O MASADA KİMLER VAR?
TÜRKTOB’dan yapılan açıklamada projenin çiftçi örgütleri, meslek örgütleri ve uzmanlarla görüşülmeden, danışılmadan hazırlandığı belirtilerek, “Planların hazırlandığı masada bizler yoksak, kimlerin olduğunu da merak ediyoruz” denildi. Projeyle bakanlıkların taşra teşkilatları, tarımsal KİT’ler ve yabancı sermayeli şirketlerin de ortak olabileceği Semerat isimli holding kurulacağı ve tarımın da bu holding aracılığıyla yönetileceği belirtilen açıklamada, şu kaygılar dile getirildi: “Holdinge ortak olacak özel sektör kuruluşlarının sermaye yapıları hayati bir konudur. Yabancı sermayenin hakim olacağı bir yapı milli çıkarlarımızı geri döndürülemez şekilde zedeleyecektir. Tarımsal desteklerin de Semerat Holding’in kontrolünde dağıtılacağı anlaşılmaktadır. Girdi temininden ürün satışına, finansal kaynakların kullanımından, dış ticarete kadar tek söz sahibi dev bir tekel olacak Semerat Holding’in, ortakları arasında yer alacak yabancı sermayeli şirketlerin çıkarlarına göre hareket edeceğini söylemek gerçek dışı bir varsayım olmayacaktır. Holdingi kim yönetecekse ülkemizin tarım ve gıda sektörüne tamamen hükmedeceği ihtimal dışında tutulmamalıdır.”

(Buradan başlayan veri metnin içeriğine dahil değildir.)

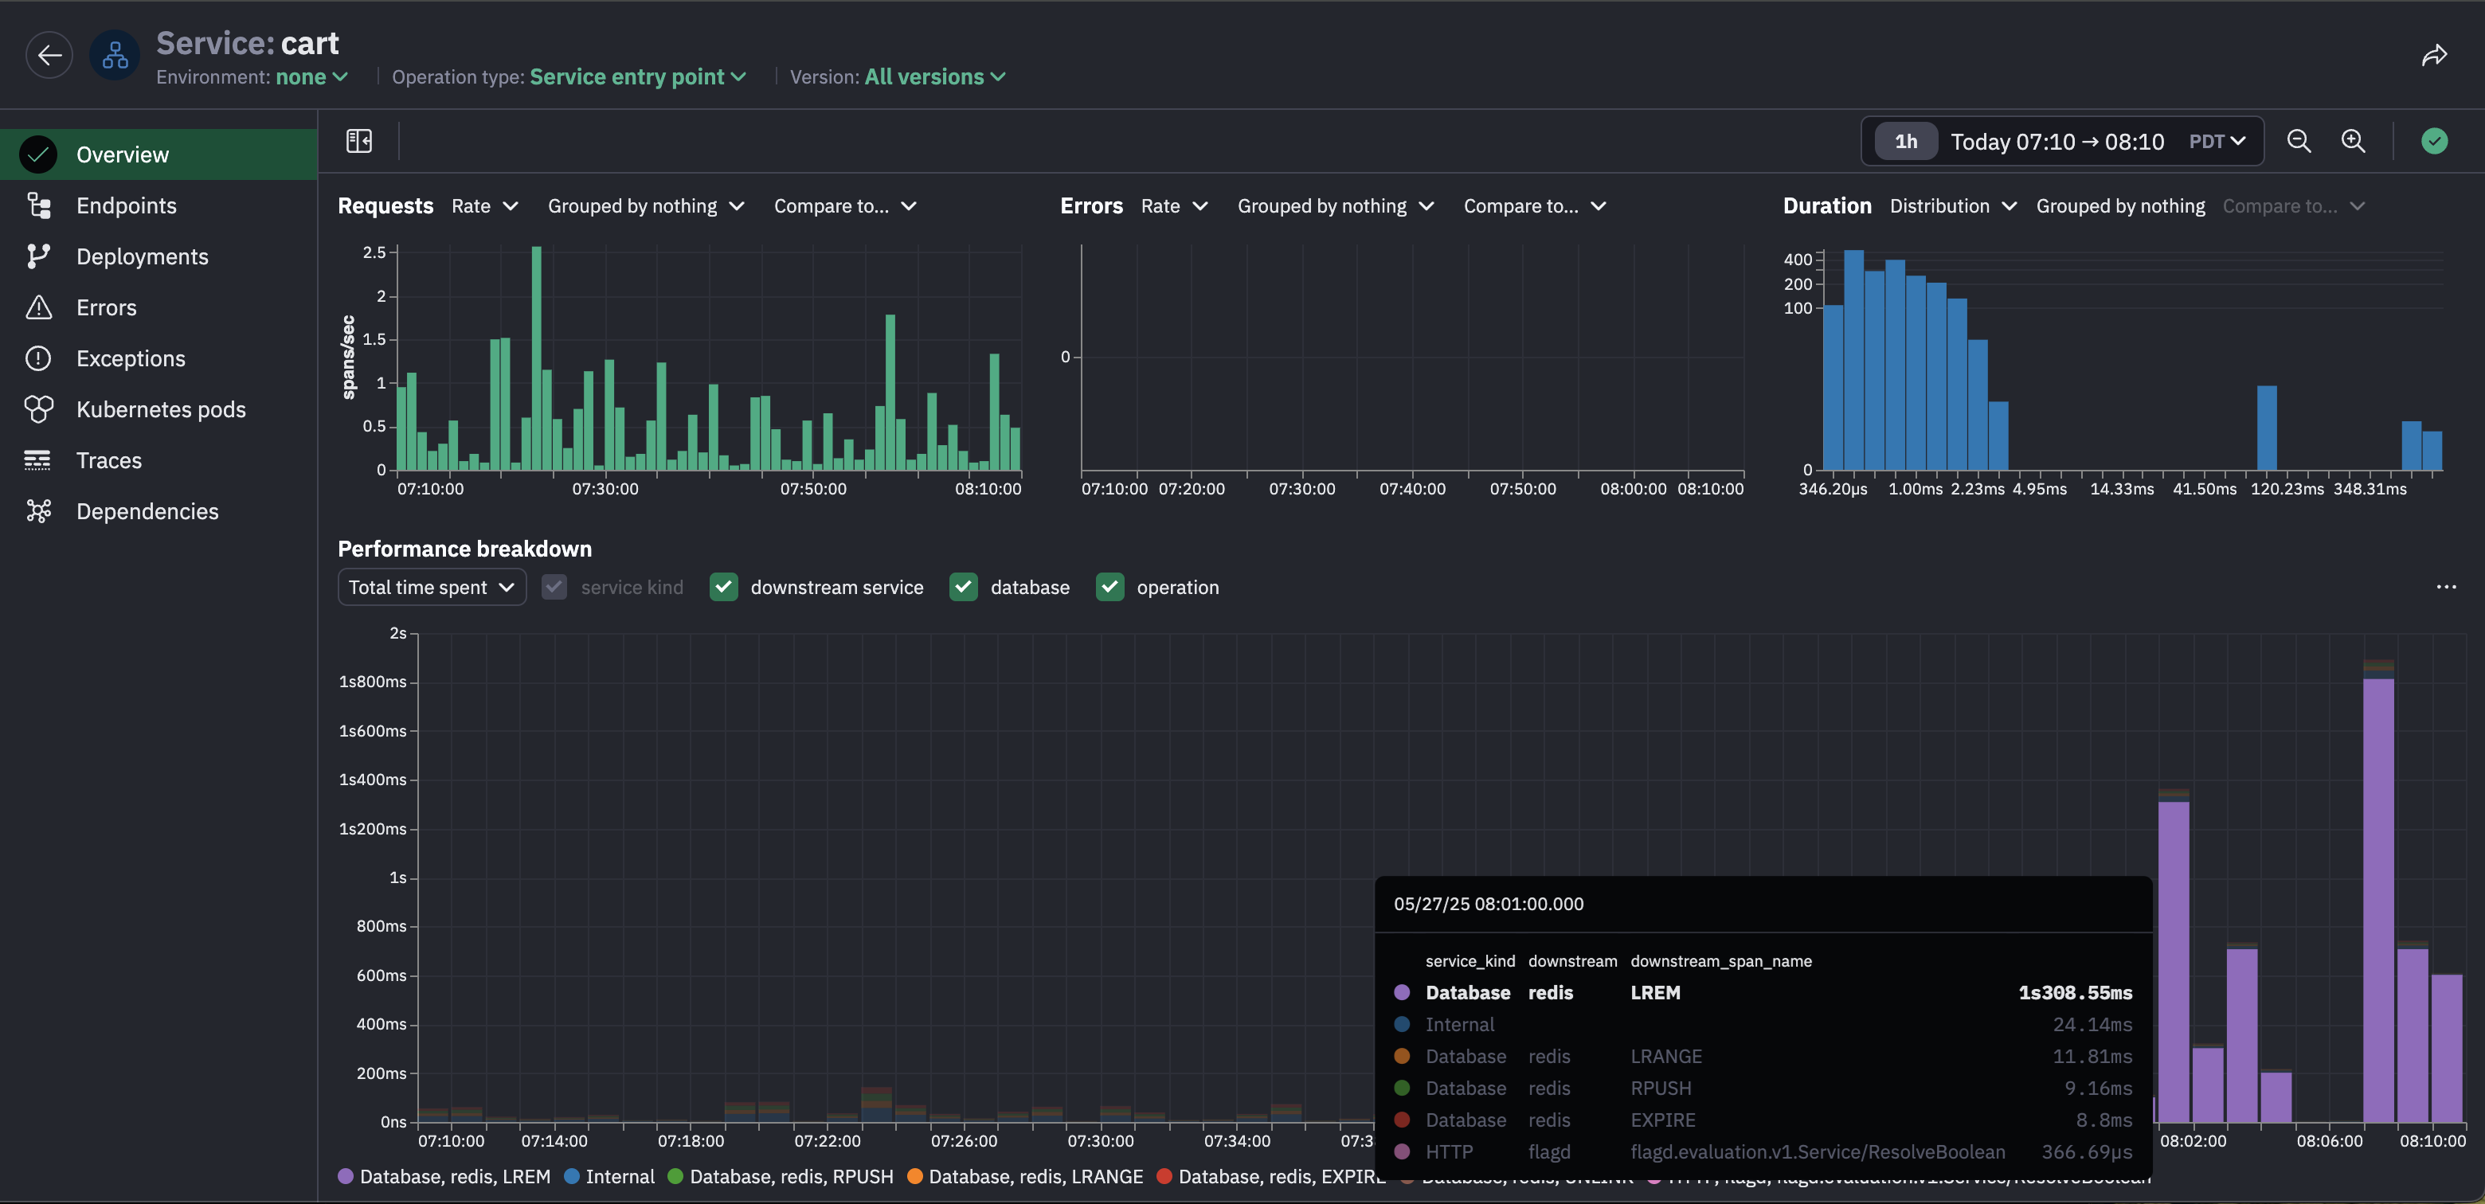2485x1204 pixels.
Task: Open Kubernetes pods from sidebar
Action: 160,409
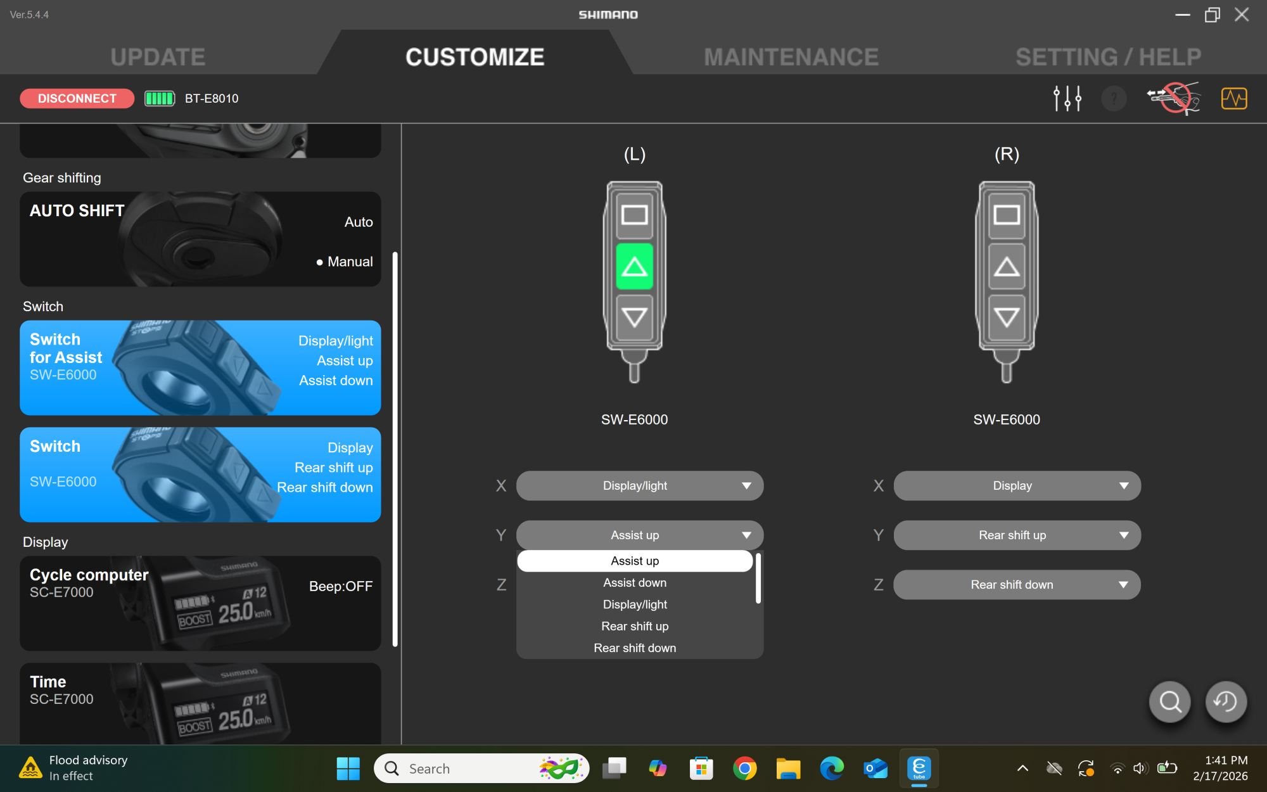Select Manual mode under AUTO SHIFT

tap(350, 261)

HOLDİNGE DEVRETMEK ANAYASA'YA AYKIRI
Türk tarımındaki sorunun asıl kaynağının bilimden uzak müdahale ve siyasi görüşler olduğuna işaret eden TÜRKTOB, tarımın uzun soluklu politika ve projeler yerine bir bakandan diğer bakana değişen geçici stratejilerle yönetilmeye çalışıldığı eleştirisinde bulundu. TÜRKTOB, ülke tarımını yabancı şirketlerin de ortaklığında kurulacak bir holdinge terk edilmesinin Anayasa’nın 123, 128, 165 ve 171’inci maddelerine de aykırı olduğunu, egemenliğin ve kamusal görevlerin şirketlere devredilemeyeceğini "vurguladı.